Vickery shook his head impatiently. Jameson said, “It carried a fortune in negotiable currencies of all sorts under the terms of the Colonial Credit Standardization Agreement of ST 2822. Its course was known, or was supposed to have been known, only to a few of the highest-ranking officials of the Polity. Nonetheless the Queen was intercepted, and all the monies stolen. The perpetrators were never formally identified. The man believed to be responsible was never charged. I&S has mentioned him in connection with the supposed accessibility of the Bird’s course.”
“I have to go.”
“His name is Michael Kristofik. He lives on Valentine, and he has been a very rich man since the Pavonis Queen incident. The Bird’s cargo would appeal to him.”
“Is I&S in favor of this mass probe?”
“Of course.”
“They would be. But I tell you anyway—you can’t do it. Think of something else. Alter the program.”

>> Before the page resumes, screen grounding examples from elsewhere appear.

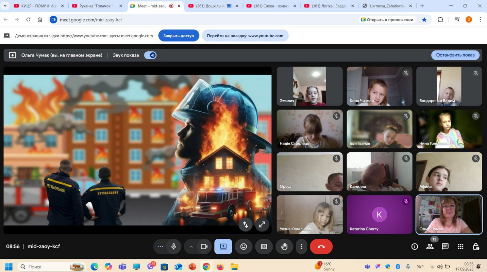
Task: Show the participants list
Action: pos(430,247)

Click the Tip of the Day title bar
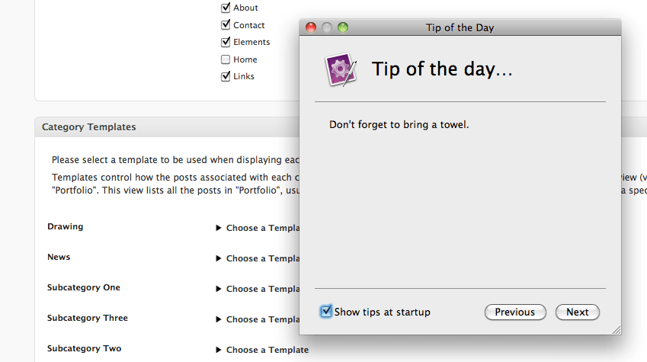(460, 27)
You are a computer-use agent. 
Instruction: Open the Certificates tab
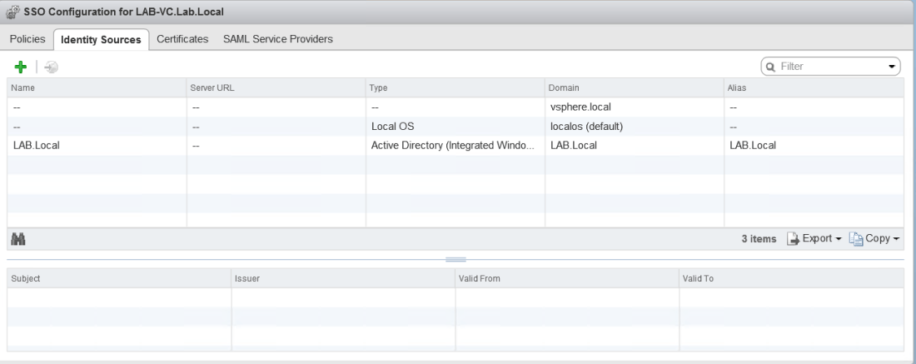coord(182,40)
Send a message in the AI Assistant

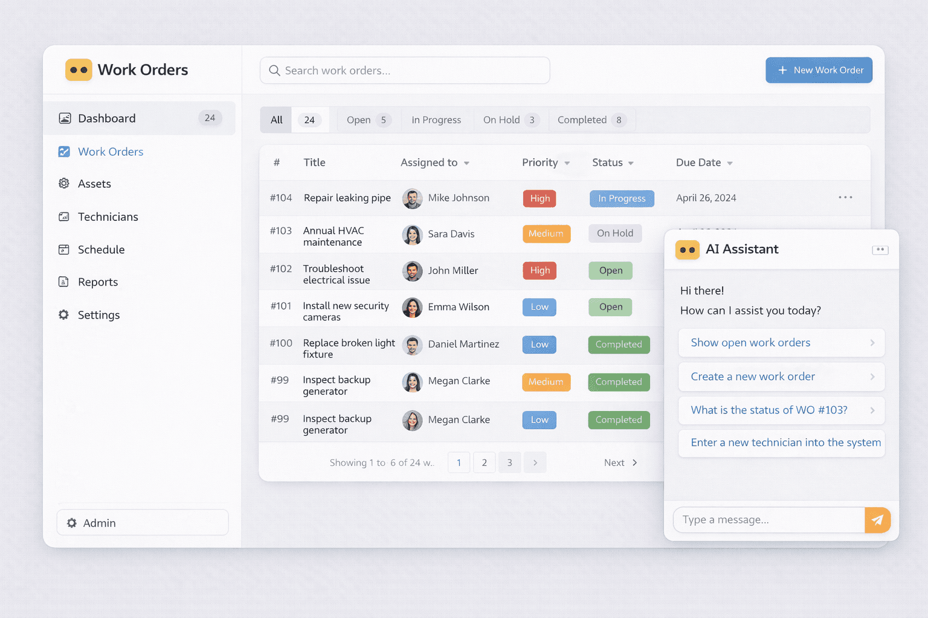[x=877, y=520]
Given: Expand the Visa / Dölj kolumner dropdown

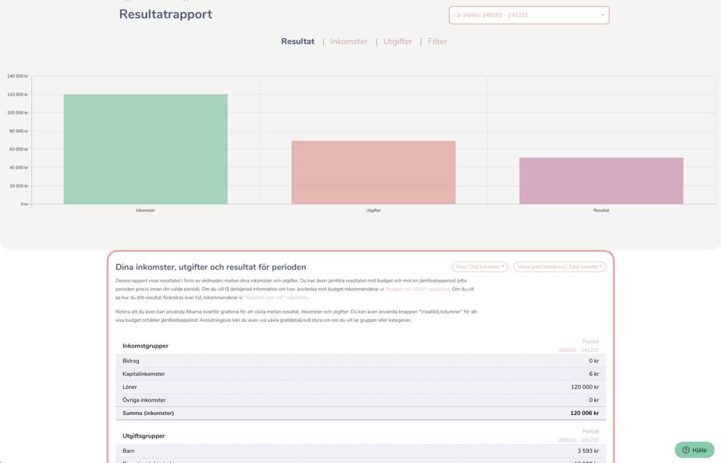Looking at the screenshot, I should (479, 266).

“The Uskosians will not alter it.”
“Have you asked them?”
“I have not. But I have read all Hanna’s reports. I do not think they will alter it.”
“Ask them!”
“Naturally,” Jameson said. He got up without warning and went to the door. When he got to it he turned around and said, “All the same, they won’t.”
Vickery supposed Jameson was right. Usually, infuriatingly, he was.
* * *
Coming down through the great sky the planet looked like any other world w
here humans could breathe the air. It might have been Valentine, it might have been Earth—but Michael Kristofik, looking out the nose of the sporting yacht Golden Girl, automatically corrected the thought. He didn’t go to Earth any more. He could never go there again.
The name of this world was Carrollis, and it was not safe for offworlders. That was not because of natural hazards, but because of the colonists. The name of the planet’s only town was Town. Carrollis produced furs, brilliant blue, poisonous green, flaming gold; the fauna were colorful there. The skins of hard-hunted amphibians, splotched with color, dazzling, decorated the richest women in human space.
There was no government. Governments meant taxes, and the colonists did not tolerate taxes.
If you went to Town on the night of Market Day you went armed, and everybody went; tonight Michael Kristofik did, too. He did not worry about danger. He was tall and broad-shouldered and visibly armed, and he was not alone. He went through Town asking questions with two people at his back. The fair young man with the uncertain face might not be much protection, but the woman was something else. Like Michael she carried a stunner, but her hand kept going to the butt and she caressed it sensuously. There was a glitter in her eyes that made men look away.
Michael was looking for a man called Prissy. He wasn’t hard to find.
Prissy ran the only sensory all-around in Town. On Market Day the shows were continuous and Prissy packed them in, the hunters and the trappers and the offworld buyers, so the whole-sense bubble a man occupied might overlap his neighbor’s and the edges of the scene and the sound were blurred, the smells and the tastes and the pressures on the skin got mixed up. The shows in the morning were not so bad, sex and skin in tired old patterns, old as video. They got rougher as the day went on. By nightfall on Market Day every trader and trapper in Town was spaced and flying, there were no more restraints, and some of them liked to watch recorded death.